> [What the task asks]:
Below are records; report the number of lines in them that include the word "click", with no other text.
━━━━━ Extracted data
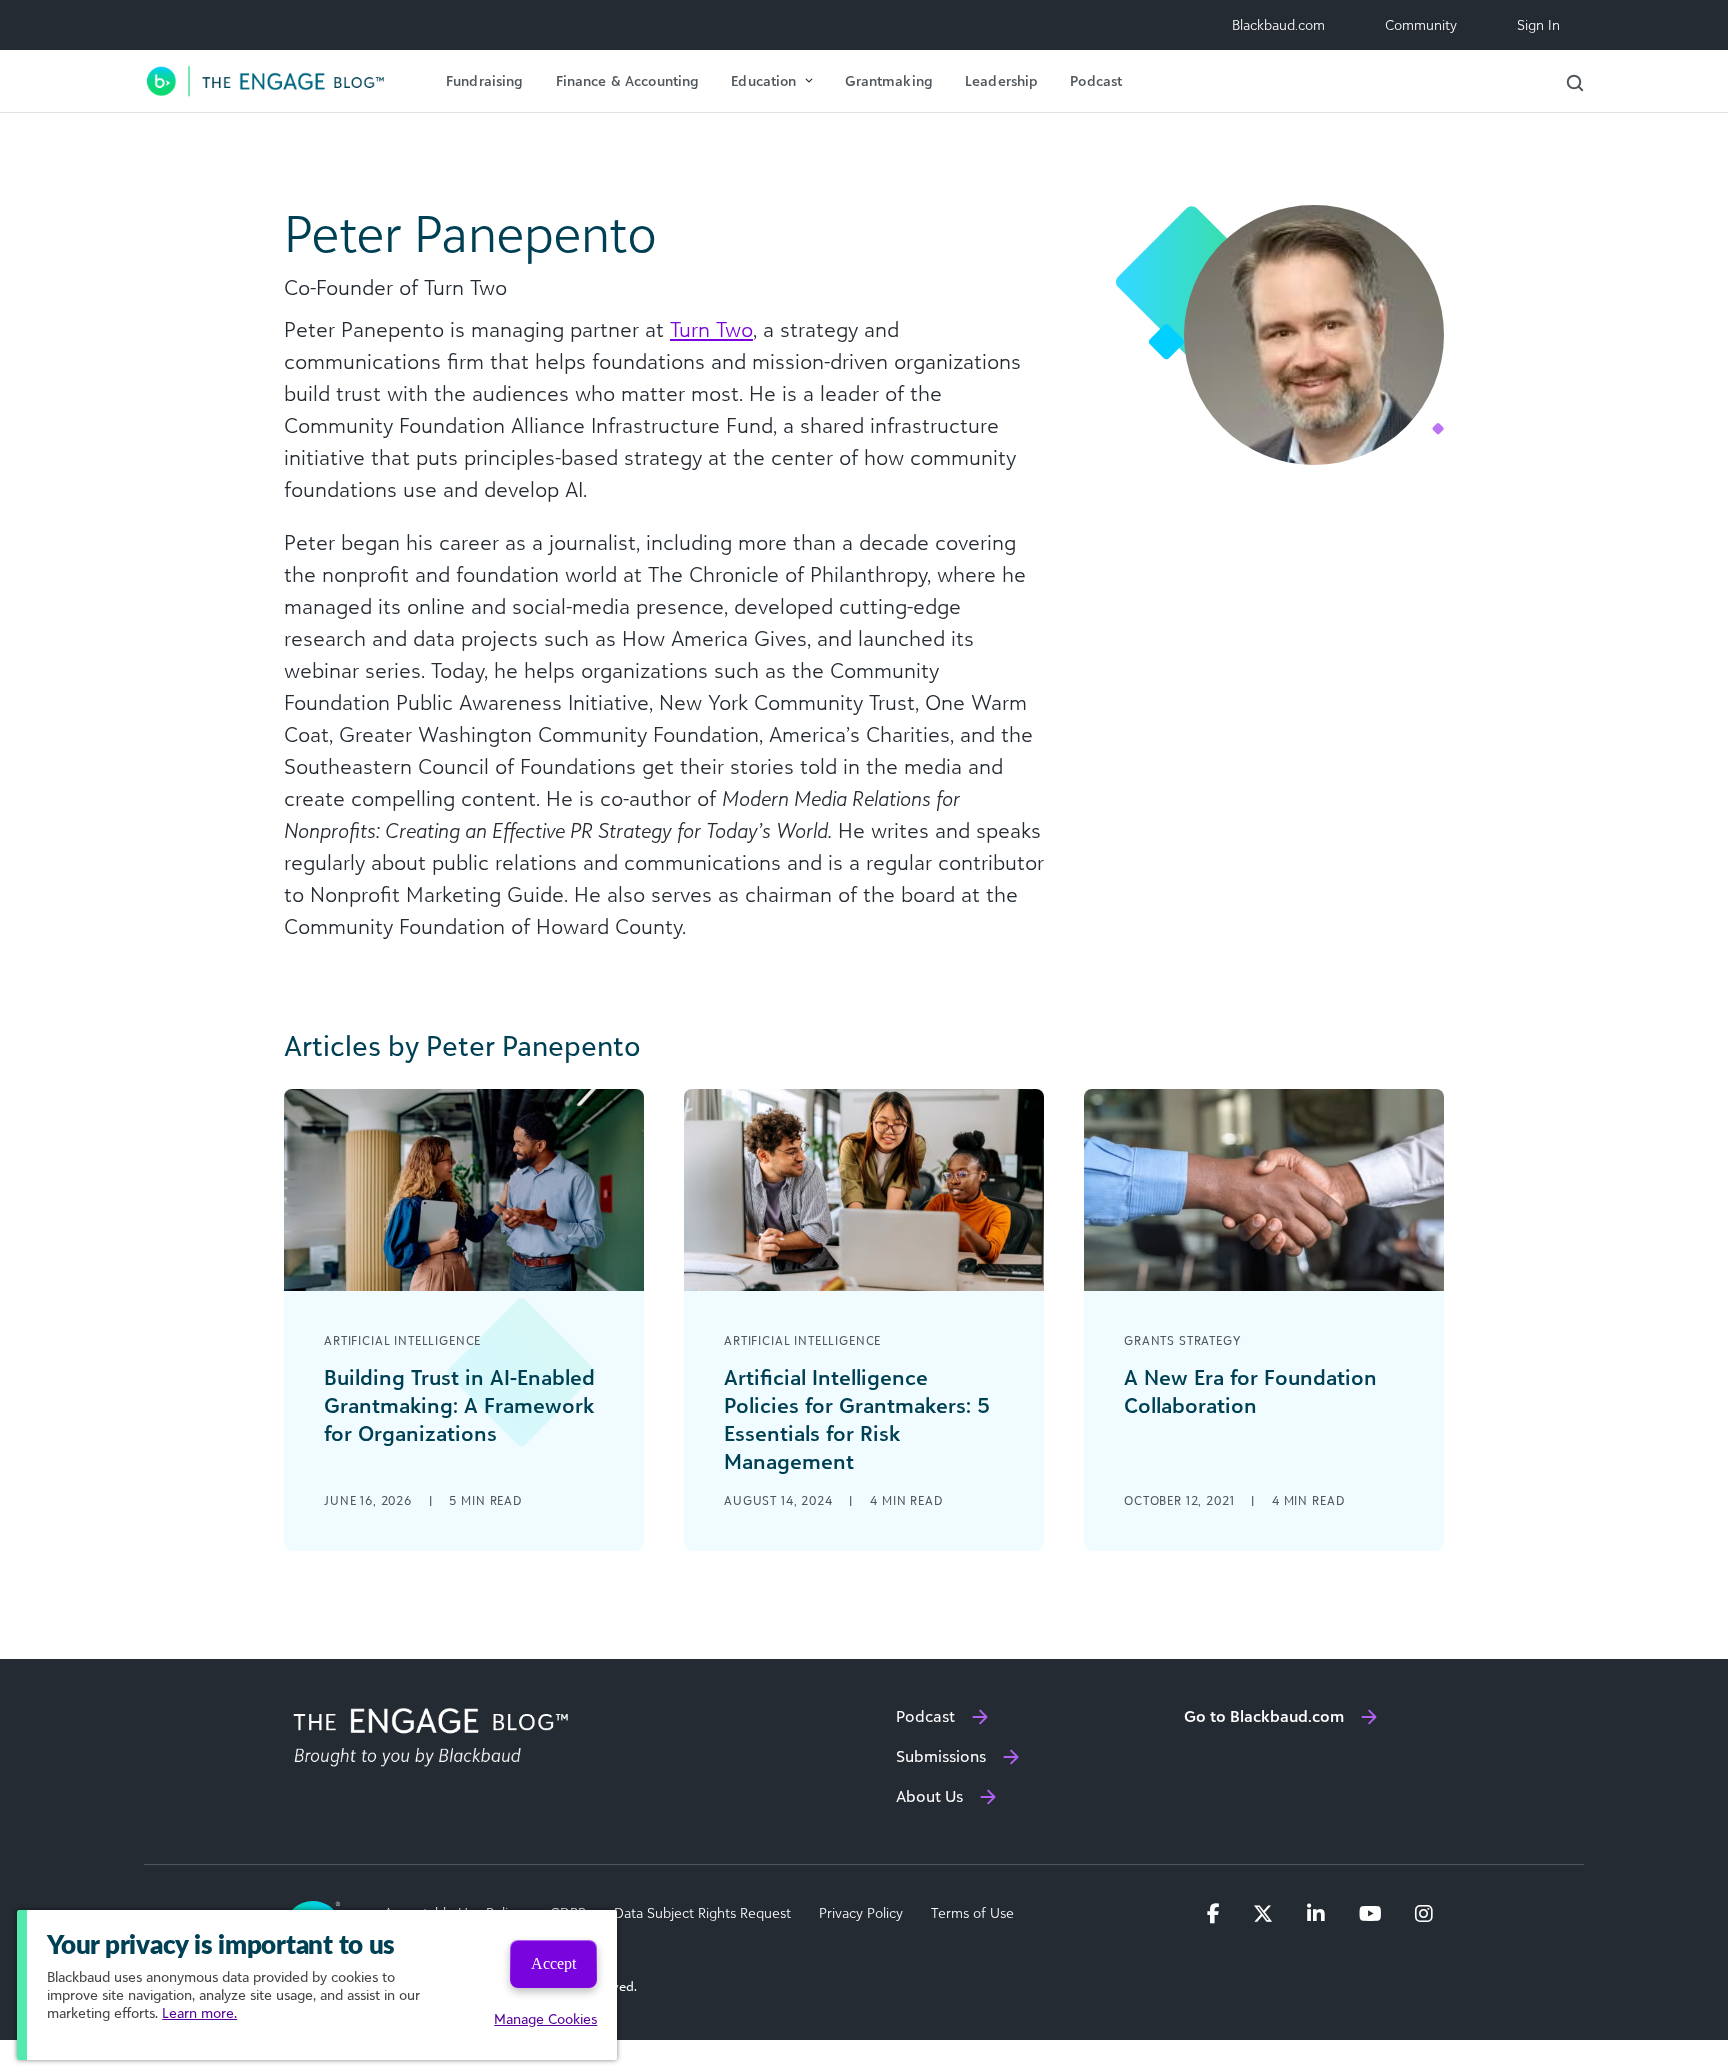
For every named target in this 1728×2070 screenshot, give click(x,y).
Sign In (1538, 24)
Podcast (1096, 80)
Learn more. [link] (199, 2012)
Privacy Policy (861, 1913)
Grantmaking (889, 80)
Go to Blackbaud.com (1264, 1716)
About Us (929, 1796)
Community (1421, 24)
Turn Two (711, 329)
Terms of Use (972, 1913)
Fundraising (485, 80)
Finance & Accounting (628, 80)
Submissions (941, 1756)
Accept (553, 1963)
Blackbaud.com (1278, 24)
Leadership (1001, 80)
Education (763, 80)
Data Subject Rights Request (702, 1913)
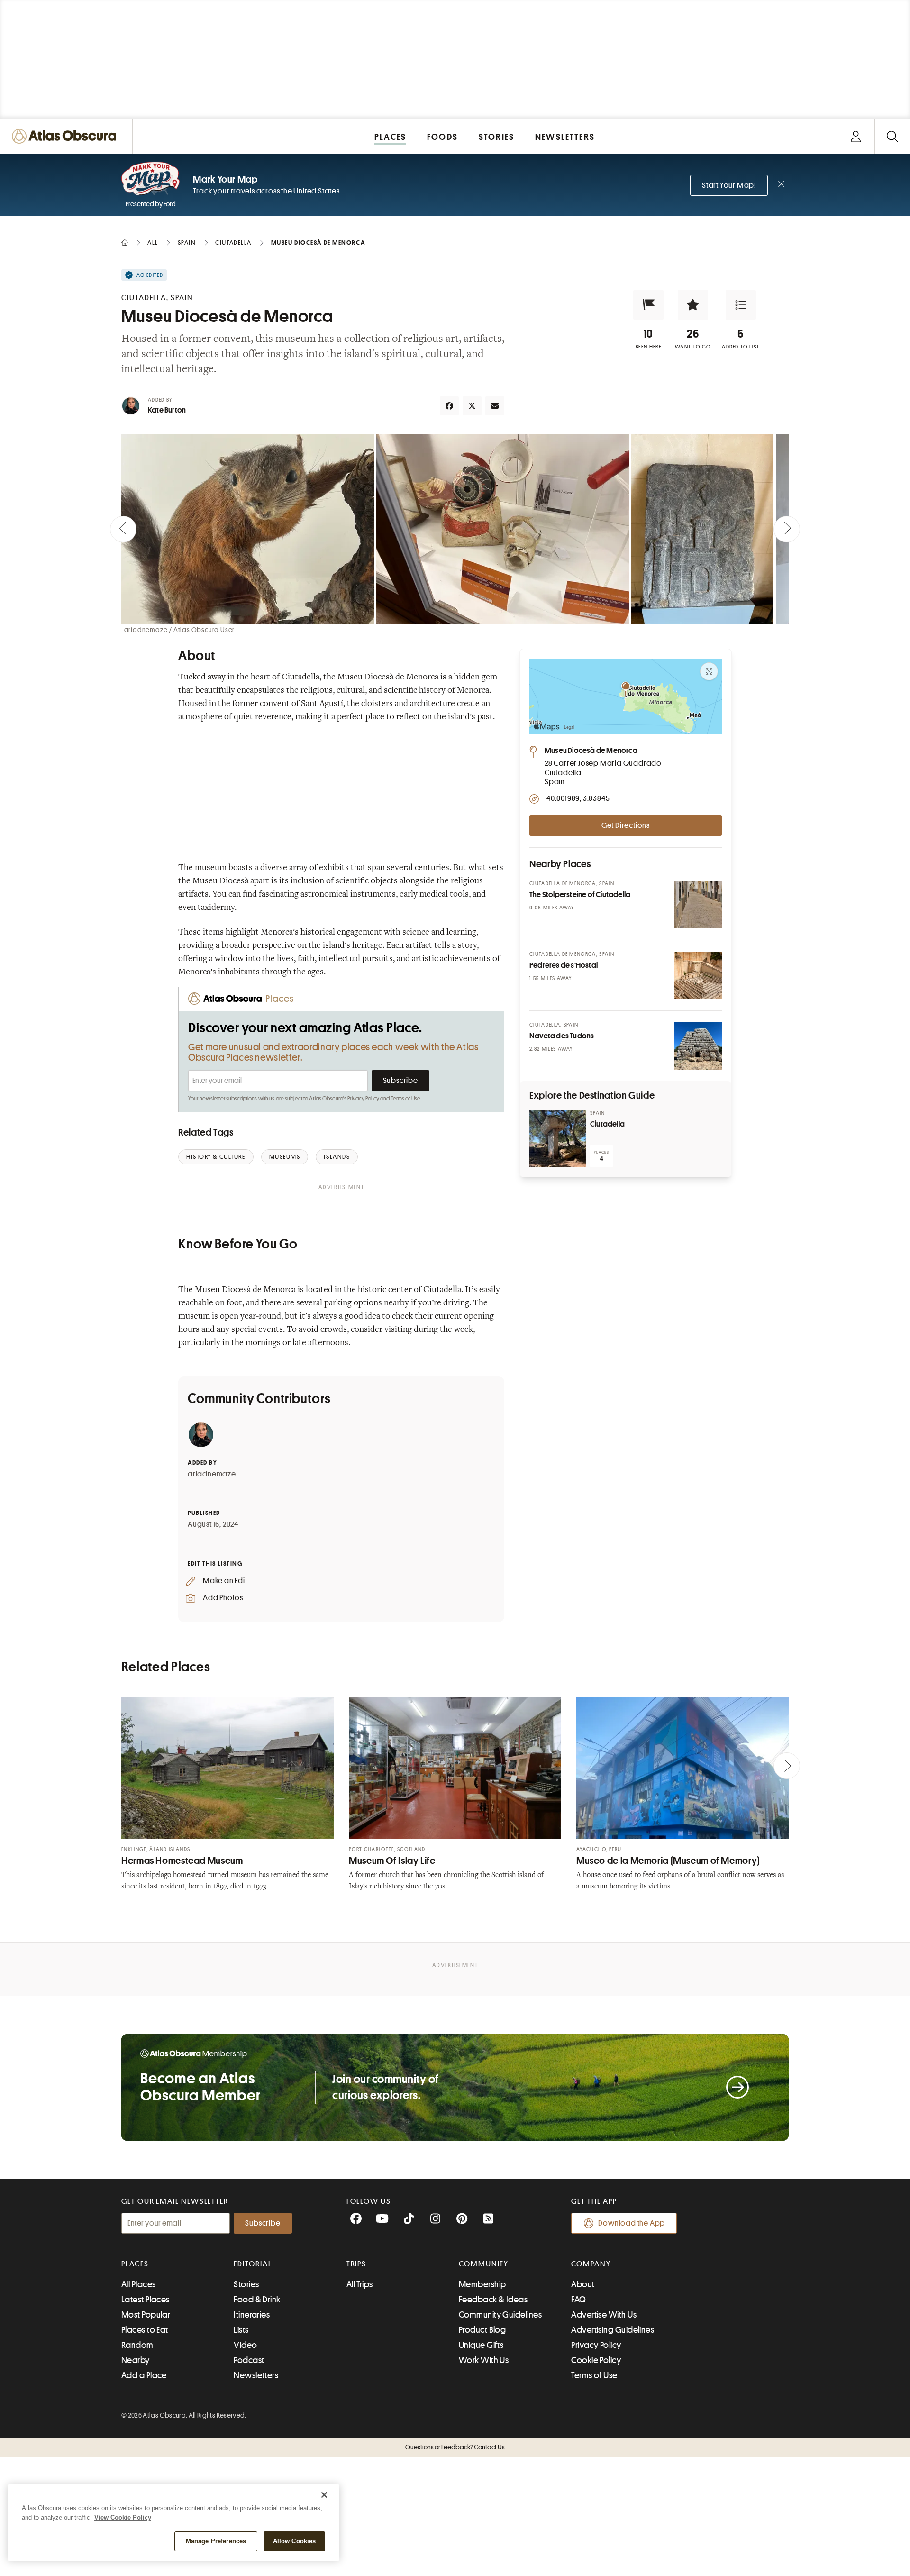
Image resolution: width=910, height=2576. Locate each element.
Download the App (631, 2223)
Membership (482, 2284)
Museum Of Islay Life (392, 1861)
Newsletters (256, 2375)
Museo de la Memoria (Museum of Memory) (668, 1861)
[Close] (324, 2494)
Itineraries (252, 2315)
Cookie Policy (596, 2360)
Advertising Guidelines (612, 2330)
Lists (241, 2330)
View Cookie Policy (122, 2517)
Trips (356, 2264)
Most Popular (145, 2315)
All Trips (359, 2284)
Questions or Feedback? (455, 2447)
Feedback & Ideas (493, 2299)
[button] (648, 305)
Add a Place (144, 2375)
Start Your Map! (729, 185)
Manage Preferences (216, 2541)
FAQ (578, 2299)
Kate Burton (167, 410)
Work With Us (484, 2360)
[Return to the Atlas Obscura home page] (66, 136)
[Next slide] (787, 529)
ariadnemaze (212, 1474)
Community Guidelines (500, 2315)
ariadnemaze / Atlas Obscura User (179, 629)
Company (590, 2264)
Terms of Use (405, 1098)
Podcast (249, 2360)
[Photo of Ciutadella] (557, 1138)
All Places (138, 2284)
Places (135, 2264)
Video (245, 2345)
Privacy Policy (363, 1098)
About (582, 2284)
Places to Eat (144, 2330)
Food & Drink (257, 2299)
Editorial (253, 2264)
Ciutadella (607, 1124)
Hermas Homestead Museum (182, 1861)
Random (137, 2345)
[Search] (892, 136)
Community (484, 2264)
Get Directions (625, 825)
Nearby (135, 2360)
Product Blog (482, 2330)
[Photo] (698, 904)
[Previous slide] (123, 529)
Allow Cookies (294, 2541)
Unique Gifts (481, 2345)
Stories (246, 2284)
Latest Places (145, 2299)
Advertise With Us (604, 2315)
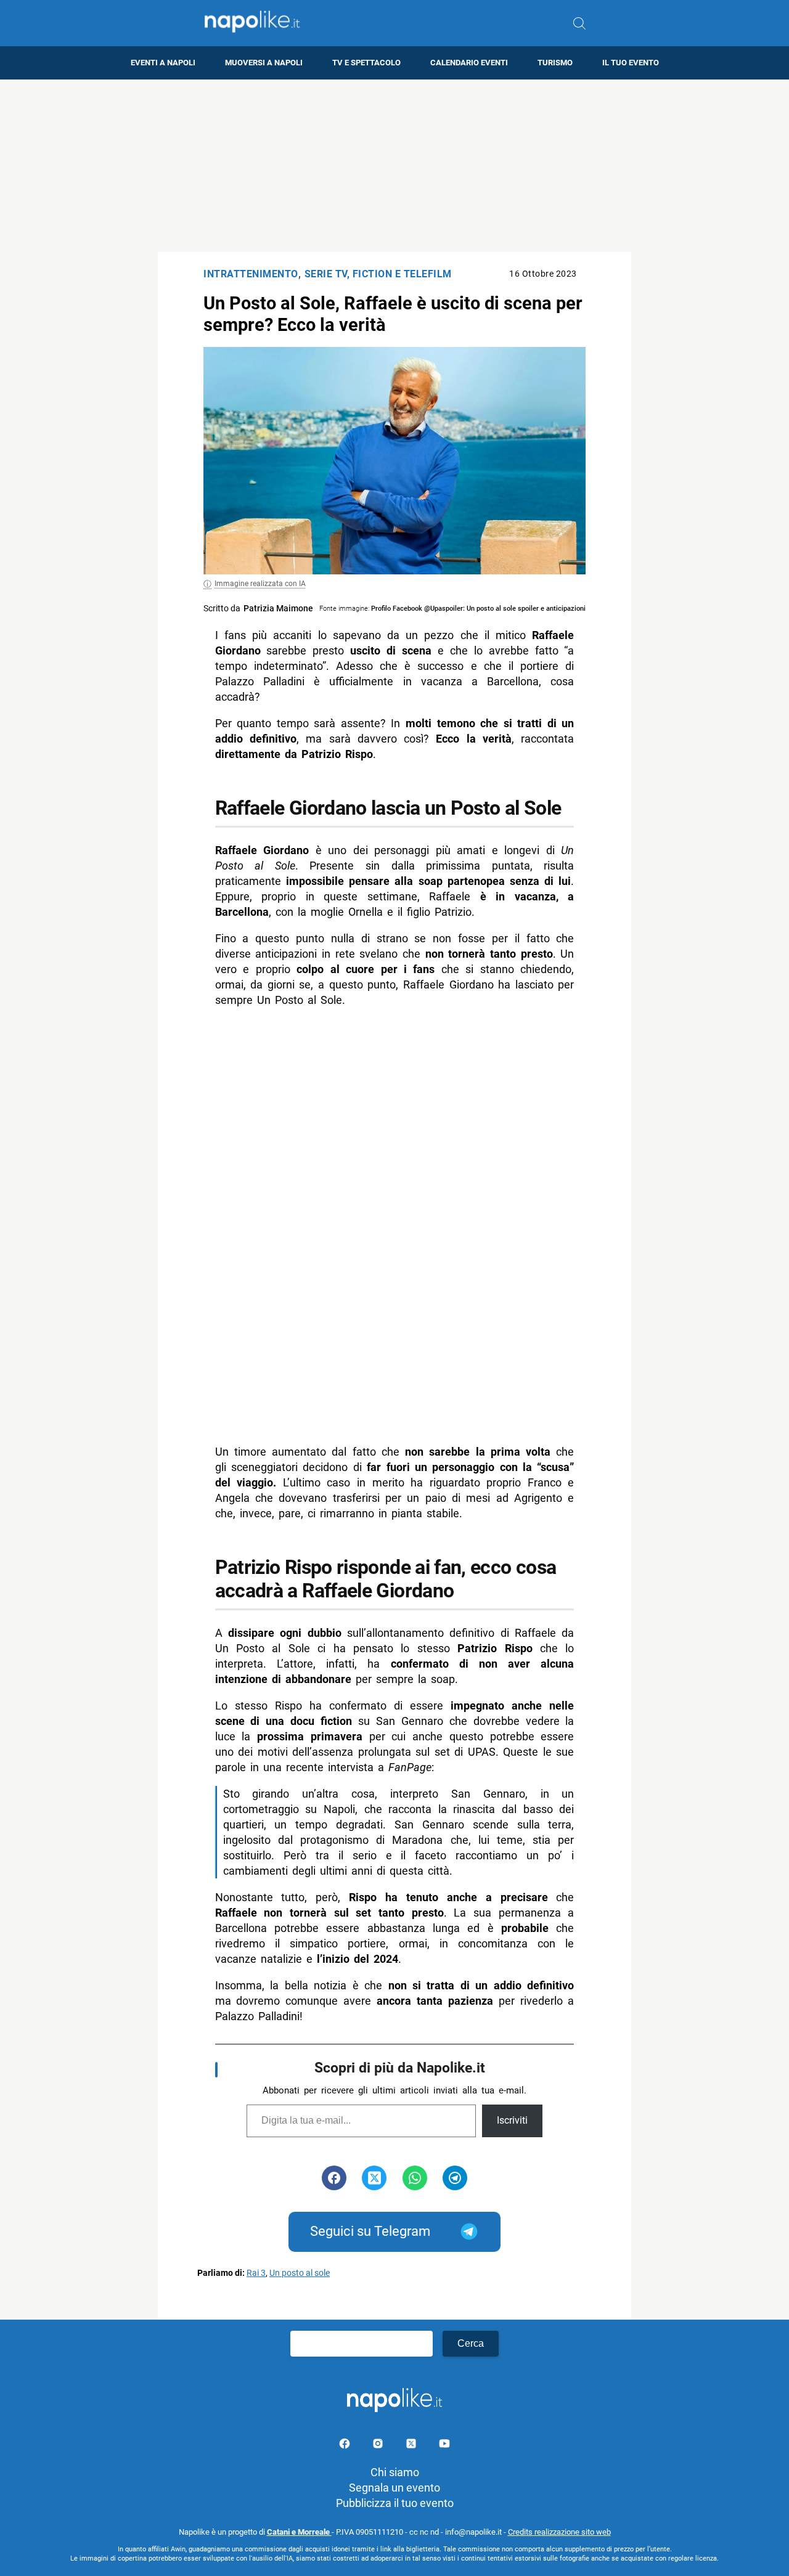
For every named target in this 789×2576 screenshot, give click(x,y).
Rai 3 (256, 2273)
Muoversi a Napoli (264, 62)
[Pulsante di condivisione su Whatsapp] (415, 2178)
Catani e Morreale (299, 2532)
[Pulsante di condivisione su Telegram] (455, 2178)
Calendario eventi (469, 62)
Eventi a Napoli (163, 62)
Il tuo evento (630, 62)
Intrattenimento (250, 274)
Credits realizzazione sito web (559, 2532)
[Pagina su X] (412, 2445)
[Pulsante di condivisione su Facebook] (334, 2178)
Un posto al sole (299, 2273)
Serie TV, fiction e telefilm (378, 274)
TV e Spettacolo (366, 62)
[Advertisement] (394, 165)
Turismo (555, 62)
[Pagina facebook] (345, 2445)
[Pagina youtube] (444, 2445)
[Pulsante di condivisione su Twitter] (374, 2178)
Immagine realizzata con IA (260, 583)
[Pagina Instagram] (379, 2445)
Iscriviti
━━━━━━━━━━
> [Answer for this exercise]:
2